Publisher: Agronomy, Link>
ABSTRACT
Black spot corresponds to a physiological disorder of the type of oxidative stress that occurs after the prolonged postharvest storage of Persea americana Mill. cv. Hass fruit. Industry tends to confuse this disorder with pathogen attack (Colletotrichum gloeosporioides), chilling injury, mechanical damage during harvest and transport or lenticel damage. The main objectives of this research were: (i) to develop a method to assess and differentiate lenticel damage and black spot and (ii) to study the correlation between mechanical damage and lenticel damage on the development of black spot. Avocado fruits from different orchards were evaluated at two sampling times using different harvesting systems (conventional and appropriate) and at two times of the day (a.m. or p.m.).

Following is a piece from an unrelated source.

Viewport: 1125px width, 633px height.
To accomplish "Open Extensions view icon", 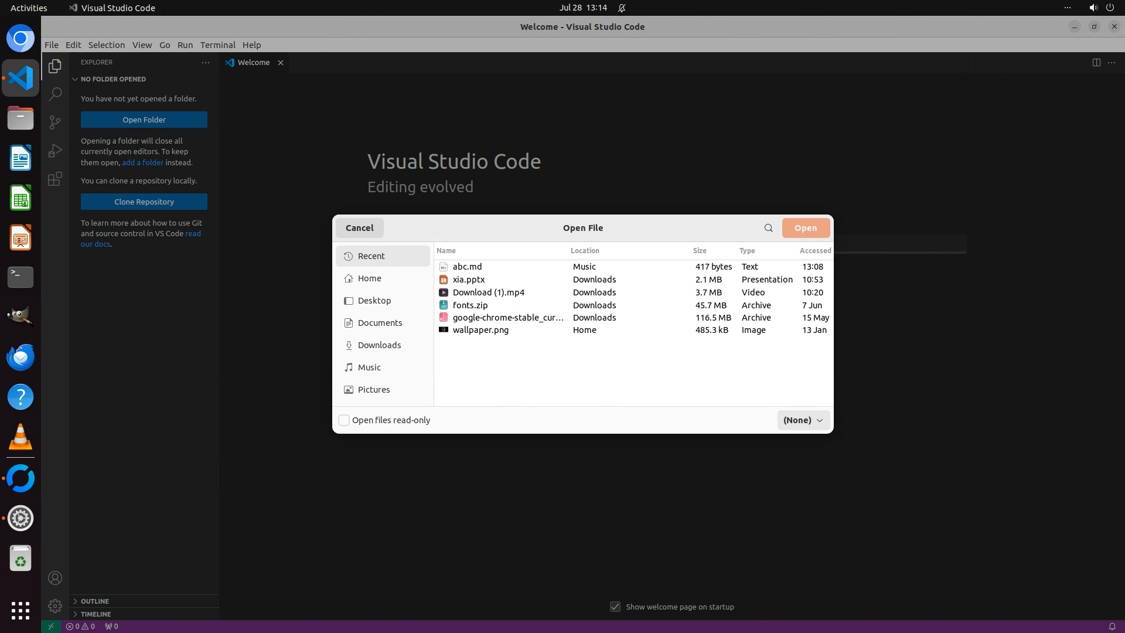I will [x=55, y=179].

Here, we report a method based on image analysis to differentiate and quantify lenticel damage and black spot disorder. In addition, the results show that conventional harvest increased lenticel damage and lenticel damage did not correlate with black spot development but correlated with increased weight loss during prolonged postharvest storage. These results have important commercial implications since the appropriate harvesting of avocado cv. Hass would not only control the incidence of lenticel damage, which would be an advantage in terms of external quality, but also reduce weight loss during transport to distant markets.